Here are two big weaknesses of Bayesian epistemology as I understand it:
it cannot handle uncertainty about unproved mathematical truths.
Why do you think that?
It does not describe the way any existing intelligence actually operates, or even could operate in principle. (That last clause is the problem of writing an AI.)
Solomonoff induction is uncomputable? So: use a computable approximation.
Solomonoff induction is uncomputable? So: use a computable approximation.
What is the argument that the approximation you use is good? What I mean is, when you approximate you are making changes. Some possible changes you could make would create massive errors. Others—the type you are aiming for—only create small errors that don’t spread all over. What is your method of creating an approximation of the second type?
Making computable approximations of Solomonoff induction is a challenging field which it seems inappropriate to try and cram into a blog comment. Probably the short answer is “by using stochastic testing”.
There’s a large amount of math behind this sort of thing, and frankly, given your other comments I’m not sure that you have enough background.
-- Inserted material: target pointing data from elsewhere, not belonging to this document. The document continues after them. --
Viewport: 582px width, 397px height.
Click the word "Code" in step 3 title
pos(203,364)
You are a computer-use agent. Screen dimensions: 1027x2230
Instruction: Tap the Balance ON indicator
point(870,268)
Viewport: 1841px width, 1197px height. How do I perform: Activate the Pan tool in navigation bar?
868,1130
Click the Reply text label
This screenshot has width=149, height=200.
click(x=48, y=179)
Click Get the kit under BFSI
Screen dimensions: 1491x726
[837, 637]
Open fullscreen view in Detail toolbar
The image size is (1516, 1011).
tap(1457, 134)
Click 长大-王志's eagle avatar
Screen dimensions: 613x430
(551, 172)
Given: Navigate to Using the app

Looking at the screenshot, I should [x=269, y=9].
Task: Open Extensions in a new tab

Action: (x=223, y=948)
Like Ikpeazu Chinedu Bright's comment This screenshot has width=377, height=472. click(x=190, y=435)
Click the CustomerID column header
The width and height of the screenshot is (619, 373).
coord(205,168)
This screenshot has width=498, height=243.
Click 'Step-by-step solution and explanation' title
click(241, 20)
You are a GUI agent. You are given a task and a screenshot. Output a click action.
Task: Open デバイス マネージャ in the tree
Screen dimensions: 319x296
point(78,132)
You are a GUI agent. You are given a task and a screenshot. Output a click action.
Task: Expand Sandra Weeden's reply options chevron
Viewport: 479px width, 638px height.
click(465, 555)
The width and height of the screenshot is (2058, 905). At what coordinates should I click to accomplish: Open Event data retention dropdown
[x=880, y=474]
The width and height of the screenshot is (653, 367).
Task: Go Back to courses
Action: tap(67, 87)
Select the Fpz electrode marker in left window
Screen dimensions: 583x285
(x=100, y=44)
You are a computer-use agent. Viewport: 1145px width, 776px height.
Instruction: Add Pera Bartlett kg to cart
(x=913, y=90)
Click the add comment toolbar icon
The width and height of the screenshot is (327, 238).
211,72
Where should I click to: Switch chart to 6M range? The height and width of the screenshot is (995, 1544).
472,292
It might help to just read up on Bayeisian machine learning which needs to deal with just this sort of issue. Then keep in mind that there are theorems that given some fairly weak conditions to rule out pathological cases one approximate any distribution by a computable distribution to arbitrary accuracy. You need to be careful about what metric you are using but it turns out to be true for a variety of different notions of approximating and different metrics. While this is far from my area of expertise, so I’m by no means an expert on this, my impression is that the theorems are essentially of the same flavor as the theorems one would see in a real analysis course about approximating functions with continuous functions or polynomial functions.
If you think I’m mistaken, please say so and elaborate.
Solomonoff induction is uncomputable? So: use a computable approximation.
It’s hard for me to believe that you haven’t thought of this, but it’s difficult to “approximate” an uncomputable function. Think of any enormous computable function f(n) you like. Any putative “approximation” of the busy beaver function is off by a factor larger than f(n). I bet Solomonoff is similarly impossible to approximate—am I wrong?
I am not aware of any particular issues regarding Bayesian epistemology handling uncertainty about unproved mathematical truths. How is that different from other cases where there is uncertainty?
Using a computable approximation of Solomonoff induction is a standard approach. If you don’t have a perfect compressor, you just use the best one you have. It is the same with Solomonoff induction.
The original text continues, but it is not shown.